• _EXTRAIT DU DOCUMENT_
= = =
Nexon Festival - "La route du Sirque" - 14 au 24 août 2019

Changement d'ère

Nexon et le cirque, c’est toute une histoire. Cette commune de 2500 habitant située en Haute Vienne à 20km au sud de Limoges, s’est investie dans le développement des arts du cirque dès 1987 avec la création de stages internationaux dans le parc du château sous la direction d’Annie Fratellini et de Pierre Etaix. En 1992 Marc Délhiat et Guiloui Karl, associés au projet cirque de Nexon, créent la manifestation « Les arts à la rencontre du cirque », aujourd’hui devenue « La route du Cirque » sous le direction de Martin Palisse. Alors chaque été on se retrouve dans le parc du château, bel espace qui accueille les chapiteaux.

À chaque direction son style et Martin Palisse mise sur le convivial et un public familial rompant avec une histoire circassienne faisant la part belle aux artistes, à leur découverte et  à l'inventivité même si cela devait passer par des formes circassiennes plus déroutantes.  Cette année 8 journées de cirque à vivre entre le 14 et 24 août avec au programme 8 propositions circassiennes sous chapiteau ou en plein air programmées chacune plusieurs fois dans la logique des séries, et surtout des EXTRAS, concerts, ateliers prises de paroles, entraînement circassien pour ceux qui veulent s'y essayer et diverses activités de loisir proposées sur la pelouse ... de quoi donner à ce festival un air de fête populaire. Le changement est radical et se voit dans le public : la cible famille est atteinte dans la journée et le soir le bar L'étoile rouge est le refuge nocturne de la jeunesse en mal de fête et de rencontres. Les spectacles sont bon enfants, agréables sans être époustouflant mais susceptibles de plaire au plus grand nombre. C'est un choix qui mérite réflexion. 



Avec Futuro Antico Martin Palisse (directeur mais aussi artiste de cirque) souhaite nous plonger dans un espace temps où le jongleur traversé par l'histoire du jonglage, la retraverse devant nous en créant un monde à la fois mythique, technologique, agité et froid. Dans un décor soigné, un promontoire lumineux, un ballon suspendu au dessus, les instruments électroniques de l'orchestre en retrait, le jongleur, dénudé comme on imagine l'homme primitif, cherche le contact avec le ballon, dans un jeu simple, se perdant dans ses choix entre le ballon et son ombre. Une certaine poésie s'installe dans ce jeu et s'impose lorsque l'artiste s'empare d'un bâton. Cette branche d'arbre nous rappelle les sourciers et des projections accentuent ces références à la nature. Les éléments sont présents -l'air, le feu, la matière, l'eau- nous plongeant dans un primitivisme assumé. Ces instants sont naïfs autant qu'étranges et l'artiste petit homme en devenir semble mu par une essentialité difficile à saisir.
= = =
• _LIGNES DE DONNÉES_

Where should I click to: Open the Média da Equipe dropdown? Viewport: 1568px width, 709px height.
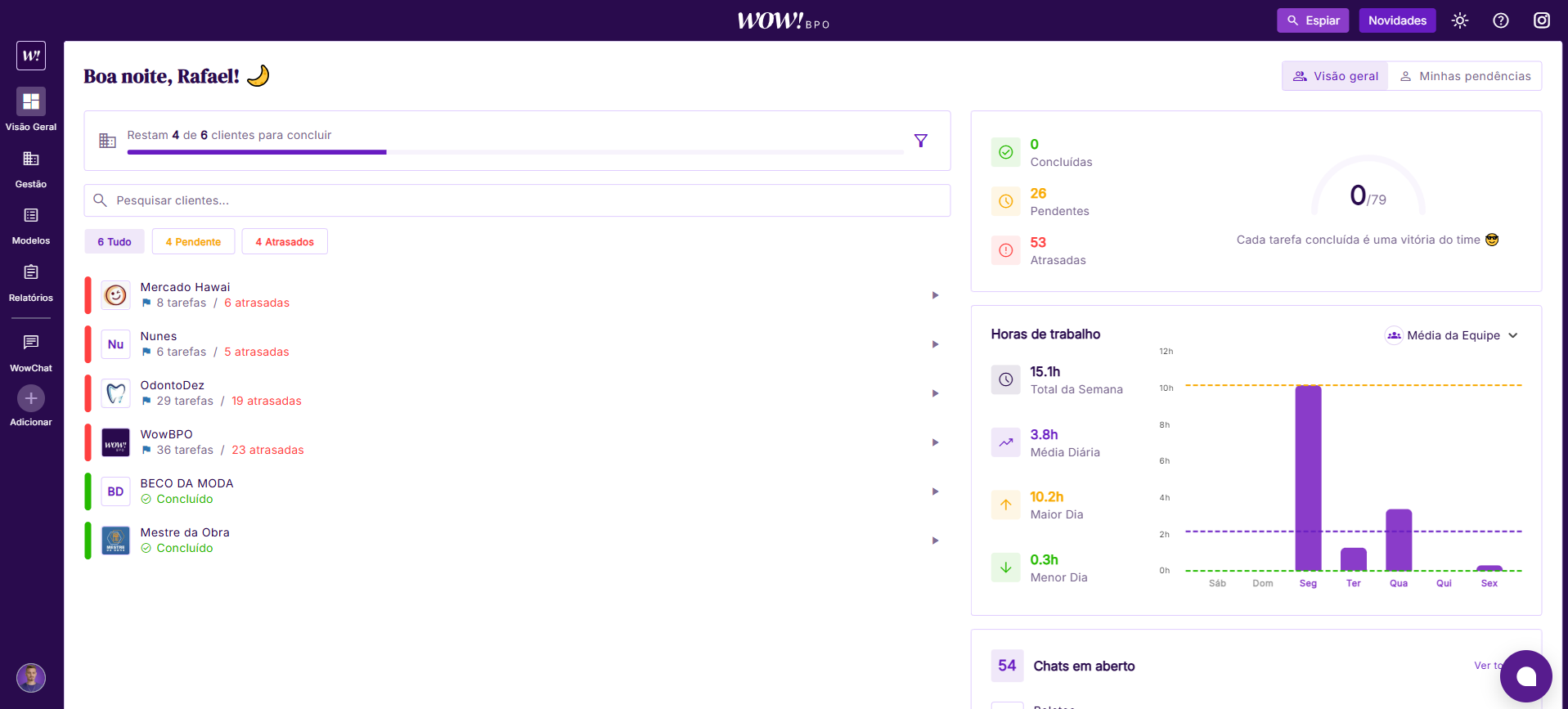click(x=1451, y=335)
= = =
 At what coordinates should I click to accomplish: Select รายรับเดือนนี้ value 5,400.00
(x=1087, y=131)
= = =
• _CONSIGNES ET EXERCICES_
1. Transcrivez fidèlement le passage de l'extrait sur le festival de Nexon, en commençant par « Changement d'ère » et en poursuivant jusqu'à « accueille les chapiteaux. » inclus.
2. Indiquez, s'il vous plaît, en quelle année la commune a créé des stages internationaux dans le parc du château, d'après l'extrait sur le festival de Nexon.

• _RÉPONSES DÉTAILLÉES_
1.
Changement d'ère

Nexon et le cirque, c’est toute une histoire. Cette commune de 2500 habitant située en Haute Vienne à 20km au sud de Limoges, s’est investie dans le développement des arts du cirque dès 1987 avec la création de stages internationaux dans le parc du château sous la direction d’Annie Fratellini et de Pierre Etaix. En 1992 Marc Délhiat et Guiloui Karl, associés au projet cirque de Nexon, créent la manifestation « Les arts à la rencontre du cirque », aujourd’hui devenue « La route du Cirque » sous le direction de Martin Palisse. Alors chaque été on se retrouve dans le parc du château, bel espace qui accueille les chapiteaux.

2. En 1987.